Task goal: Turn every line of the records below into a numbered list, leaving out any blank lines.

Task data:
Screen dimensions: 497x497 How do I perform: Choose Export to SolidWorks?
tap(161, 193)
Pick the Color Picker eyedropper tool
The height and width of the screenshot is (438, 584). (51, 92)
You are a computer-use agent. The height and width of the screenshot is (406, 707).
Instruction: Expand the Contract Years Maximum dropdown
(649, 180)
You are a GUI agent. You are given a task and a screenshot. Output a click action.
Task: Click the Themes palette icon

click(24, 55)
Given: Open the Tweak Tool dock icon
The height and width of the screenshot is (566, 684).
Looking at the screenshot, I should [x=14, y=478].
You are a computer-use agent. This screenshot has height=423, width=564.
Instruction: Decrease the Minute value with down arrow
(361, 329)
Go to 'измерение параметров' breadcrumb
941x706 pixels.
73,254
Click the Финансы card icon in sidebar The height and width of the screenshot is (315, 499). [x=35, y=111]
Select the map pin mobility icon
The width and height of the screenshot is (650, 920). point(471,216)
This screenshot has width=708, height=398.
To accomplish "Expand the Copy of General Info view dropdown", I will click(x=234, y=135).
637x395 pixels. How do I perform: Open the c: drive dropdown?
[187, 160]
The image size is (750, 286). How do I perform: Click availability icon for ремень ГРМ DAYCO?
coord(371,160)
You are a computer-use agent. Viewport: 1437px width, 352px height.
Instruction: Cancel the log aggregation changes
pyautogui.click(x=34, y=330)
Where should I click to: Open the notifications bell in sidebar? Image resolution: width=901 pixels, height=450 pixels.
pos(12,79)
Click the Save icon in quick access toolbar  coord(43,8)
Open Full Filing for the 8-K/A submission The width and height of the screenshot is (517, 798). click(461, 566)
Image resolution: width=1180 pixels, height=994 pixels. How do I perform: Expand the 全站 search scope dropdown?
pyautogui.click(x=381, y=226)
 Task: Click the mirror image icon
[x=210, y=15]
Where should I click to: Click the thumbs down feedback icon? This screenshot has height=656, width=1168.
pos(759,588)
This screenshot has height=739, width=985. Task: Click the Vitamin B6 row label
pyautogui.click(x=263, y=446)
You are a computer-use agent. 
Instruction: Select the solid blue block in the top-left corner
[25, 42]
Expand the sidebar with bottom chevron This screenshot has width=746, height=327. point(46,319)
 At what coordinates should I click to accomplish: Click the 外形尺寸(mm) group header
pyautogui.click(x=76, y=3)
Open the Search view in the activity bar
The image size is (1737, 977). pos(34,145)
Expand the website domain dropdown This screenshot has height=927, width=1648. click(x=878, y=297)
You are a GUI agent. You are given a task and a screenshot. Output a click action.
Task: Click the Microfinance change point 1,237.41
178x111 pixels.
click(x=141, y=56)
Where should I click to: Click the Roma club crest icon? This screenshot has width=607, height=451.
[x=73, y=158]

Problem solution:
1. Screen dimensions: 497x497 How do I perform: Choose Export to SolidWorks?
2. tap(161, 193)
3. Pick the Color Picker eyedropper tool
4. The height and width of the screenshot is (438, 584). (51, 92)
5. You are a computer-use agent. The height and width of the screenshot is (406, 707).
6. Instruction: Expand the Contract Years Maximum dropdown
7. (649, 180)
8. You are a GUI agent. You are given a task and a screenshot. Output a click action.
9. Task: Click the Themes palette icon
10. click(24, 55)
11. Given: Open the Tweak Tool dock icon
12. The height and width of the screenshot is (566, 684).
13. Looking at the screenshot, I should [x=14, y=478].
14. You are a computer-use agent. This screenshot has height=423, width=564.
15. Instruction: Decrease the Minute value with down arrow
16. (361, 329)
17. Go to 'измерение параметров' breadcrumb
18. 941x706 pixels.
19. 73,254
20. Click the Финансы card icon in sidebar The height and width of the screenshot is (315, 499). [x=35, y=111]
21. Select the map pin mobility icon
22. The width and height of the screenshot is (650, 920). point(471,216)
23. This screenshot has width=708, height=398.
24. To accomplish "Expand the Copy of General Info view dropdown", I will click(x=234, y=135).
25. 637x395 pixels. How do I perform: Open the c: drive dropdown?
26. [187, 160]
27. The image size is (750, 286). How do I perform: Click availability icon for ремень ГРМ DAYCO?
28. coord(371,160)
29. You are a computer-use agent. Viewport: 1437px width, 352px height.
30. Instruction: Cancel the log aggregation changes
31. pyautogui.click(x=34, y=330)
32. Where should I click to: Open the notifications bell in sidebar? Image resolution: width=901 pixels, height=450 pixels.
33. pos(12,79)
34. Click the Save icon in quick access toolbar  coord(43,8)
35. Open Full Filing for the 8-K/A submission The width and height of the screenshot is (517, 798). click(461, 566)
36. Image resolution: width=1180 pixels, height=994 pixels. How do I perform: Expand the 全站 search scope dropdown?
37. pyautogui.click(x=381, y=226)
38.  Task: Click the mirror image icon
39. [x=210, y=15]
40. Where should I click to: Click the thumbs down feedback icon? This screenshot has height=656, width=1168.
41. pos(759,588)
42. This screenshot has height=739, width=985. Task: Click the Vitamin B6 row label
43. pyautogui.click(x=263, y=446)
44. You are a computer-use agent. 
45. Instruction: Select the solid blue block in the top-left corner
46. [25, 42]
47. Expand the sidebar with bottom chevron This screenshot has width=746, height=327. point(46,319)
48.  At what coordinates should I click to accomplish: Click the 外形尺寸(mm) group header
49. pyautogui.click(x=76, y=3)
50. Open the Search view in the activity bar
51. The image size is (1737, 977). pos(34,145)
52. Expand the website domain dropdown This screenshot has height=927, width=1648. click(x=878, y=297)
53. You are a GUI agent. You are given a task and a screenshot. Output a click action.
54. Task: Click the Microfinance change point 1,237.41
55. 178x111 pixels.
56. click(x=141, y=56)
57. Where should I click to: Click the Roma club crest icon? This screenshot has width=607, height=451.
58. [x=73, y=158]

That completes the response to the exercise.